# EXTRACT TO READ:
>>>

Single by Enya

from the album Watermark
- B-side: "Oíche Chiúin"; "Morning Glory";
- Released: 12 December 1988
- Studio: Orinoco (London, England); Aigle (Artane, Ireland);
- Genre: New-age
- Length: 3:46
- Label: WEA
- Songwriters: Enya; Roma Ryan;
- Producer: Nicky Ryan

Enya singles chronology
| "Orinoco Flow" (1988) | "Evening Falls..." (1988) | "Storms in Africa" (1989) |

Music video
- "Evening Falls..." on YouTube

= Evening Falls... =

1988 single by Enya

"Evening Falls..." is a new-age song by Irish singer-songwriter Enya. It was released in December 1988 as the second single from her second album, Watermark (1988). It was written by Enya and her long-time collaborator Roma Ryan, and produced by Roma's husband Nicky Ryan. The song reached number 3 in Ireland, alongside top 20 peaks in New Zealand and the United Kingdom. It was also a top 30 hit in the Flanders region of Belgium.

<<<

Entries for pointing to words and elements
>>>

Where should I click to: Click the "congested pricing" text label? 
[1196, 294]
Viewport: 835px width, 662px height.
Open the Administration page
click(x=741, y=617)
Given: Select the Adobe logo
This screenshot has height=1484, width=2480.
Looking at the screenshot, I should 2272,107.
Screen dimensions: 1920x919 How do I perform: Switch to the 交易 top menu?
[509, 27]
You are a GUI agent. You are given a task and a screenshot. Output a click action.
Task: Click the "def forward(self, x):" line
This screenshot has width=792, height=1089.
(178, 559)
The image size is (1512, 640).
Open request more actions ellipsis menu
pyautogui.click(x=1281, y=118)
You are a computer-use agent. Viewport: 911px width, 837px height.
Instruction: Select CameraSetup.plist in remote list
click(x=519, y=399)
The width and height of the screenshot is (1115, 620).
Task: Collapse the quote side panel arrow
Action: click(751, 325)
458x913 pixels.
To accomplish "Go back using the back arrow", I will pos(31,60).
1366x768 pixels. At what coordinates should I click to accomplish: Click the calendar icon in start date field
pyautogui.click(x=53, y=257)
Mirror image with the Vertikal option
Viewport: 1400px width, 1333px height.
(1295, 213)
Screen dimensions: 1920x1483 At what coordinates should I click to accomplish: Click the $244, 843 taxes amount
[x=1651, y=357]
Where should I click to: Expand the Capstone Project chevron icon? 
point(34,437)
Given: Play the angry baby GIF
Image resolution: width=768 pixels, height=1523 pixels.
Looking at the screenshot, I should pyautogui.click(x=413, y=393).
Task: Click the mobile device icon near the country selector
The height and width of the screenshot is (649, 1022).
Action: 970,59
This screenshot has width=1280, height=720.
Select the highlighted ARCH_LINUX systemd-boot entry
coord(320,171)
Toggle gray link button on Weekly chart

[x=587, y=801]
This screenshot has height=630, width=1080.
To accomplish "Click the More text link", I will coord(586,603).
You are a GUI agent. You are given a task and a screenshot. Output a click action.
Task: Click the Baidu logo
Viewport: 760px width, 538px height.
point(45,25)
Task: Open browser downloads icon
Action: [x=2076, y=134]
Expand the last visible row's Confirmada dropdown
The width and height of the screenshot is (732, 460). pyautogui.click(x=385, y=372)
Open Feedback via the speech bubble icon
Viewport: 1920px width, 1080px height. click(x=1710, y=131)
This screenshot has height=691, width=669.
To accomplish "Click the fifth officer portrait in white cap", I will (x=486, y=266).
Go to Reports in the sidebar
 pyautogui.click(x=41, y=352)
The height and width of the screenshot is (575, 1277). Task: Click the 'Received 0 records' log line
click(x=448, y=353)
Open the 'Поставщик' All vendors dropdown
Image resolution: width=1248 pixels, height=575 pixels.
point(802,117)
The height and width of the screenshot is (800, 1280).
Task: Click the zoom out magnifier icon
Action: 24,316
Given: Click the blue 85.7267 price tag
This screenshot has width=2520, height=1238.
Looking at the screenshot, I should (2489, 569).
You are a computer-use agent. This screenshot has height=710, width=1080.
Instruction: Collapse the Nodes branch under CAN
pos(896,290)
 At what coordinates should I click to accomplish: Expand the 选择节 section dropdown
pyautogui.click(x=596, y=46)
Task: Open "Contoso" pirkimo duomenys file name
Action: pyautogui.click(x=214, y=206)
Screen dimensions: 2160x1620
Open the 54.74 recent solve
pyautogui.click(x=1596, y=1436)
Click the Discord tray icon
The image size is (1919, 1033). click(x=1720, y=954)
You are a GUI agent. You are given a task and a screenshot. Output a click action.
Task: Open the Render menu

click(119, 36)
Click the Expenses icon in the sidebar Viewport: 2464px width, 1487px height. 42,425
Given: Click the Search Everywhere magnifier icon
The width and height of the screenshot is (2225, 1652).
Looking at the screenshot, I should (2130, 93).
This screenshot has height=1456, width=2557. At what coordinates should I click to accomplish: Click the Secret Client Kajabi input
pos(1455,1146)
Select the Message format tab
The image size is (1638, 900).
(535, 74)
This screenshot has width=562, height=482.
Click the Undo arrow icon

<<<

# DIRECTIONS:
A: From the article on the Enya single "Evening Falls...", quote the passage that begins at the words "Music video" and stops after "region of Belgium.".
B: Write what comes next in the article on the Enya single "Evening Falls...", starting after its last sentence.

# RESPONSES PER TASK:
A:
Music video
- "Evening Falls..." on YouTube

= Evening Falls... =

1988 single by Enya

"Evening Falls..." is a new-age song by Irish singer-songwriter Enya. It was released in December 1988 as the second single from her second album, Watermark (1988). It was written by Enya and her long-time collaborator Roma Ryan, and produced by Roma's husband Nicky Ryan. The song reached number 3 in Ireland, alongside top 20 peaks in New Zealand and the United Kingdom. It was also a top 30 hit in the Flanders region of Belgium.

B:
==Music and lyrics==
"Evening Falls..." is a song that Roma Ryan described as "a song of a spirit travelling". It is based on a ghost story that Roma had heard, about a woman who had recurring dreams of a house in America, only to accidentally come across it years later in England. Upon entering the house, its inhabitants become frightened of the woman as they explain she had haunted the house each time she dreamed about it. Nicky thought a melody Enya had written suited the story, which led to Roma writing a lyric inspired by it.

==Critical reception==
Music & Media commented, "Harking back to her Clannad days, this is in a similar vein to the theme tune to Harry's Game. Haunting stuff."

==Track listing==
1. "Evening Falls..."
2. "Oíche Chiún"
3. "Morning Glory"

==Charts==

Weekly chart performance for "Evening Falls..."
| Chart (1988) | Peak position |
|---|---|
| Australia (ARIA) | 104 |
| Belgium (Ultratop 50 Flanders) | 29 |
| Europe (Eurochart Hot 100) | 96 |
| Ireland (IRMA) | 3 |
| Netherlands (Dutch Top 40 Tipparade) | 2 |
| Netherlands (Single Top 100) | 32 |
| New Zealand (Recorded Music NZ) | 14 |
| UK Singles (Official Charts) | 20 |

==Release history==

Release dates and formats for "Evening Falls..."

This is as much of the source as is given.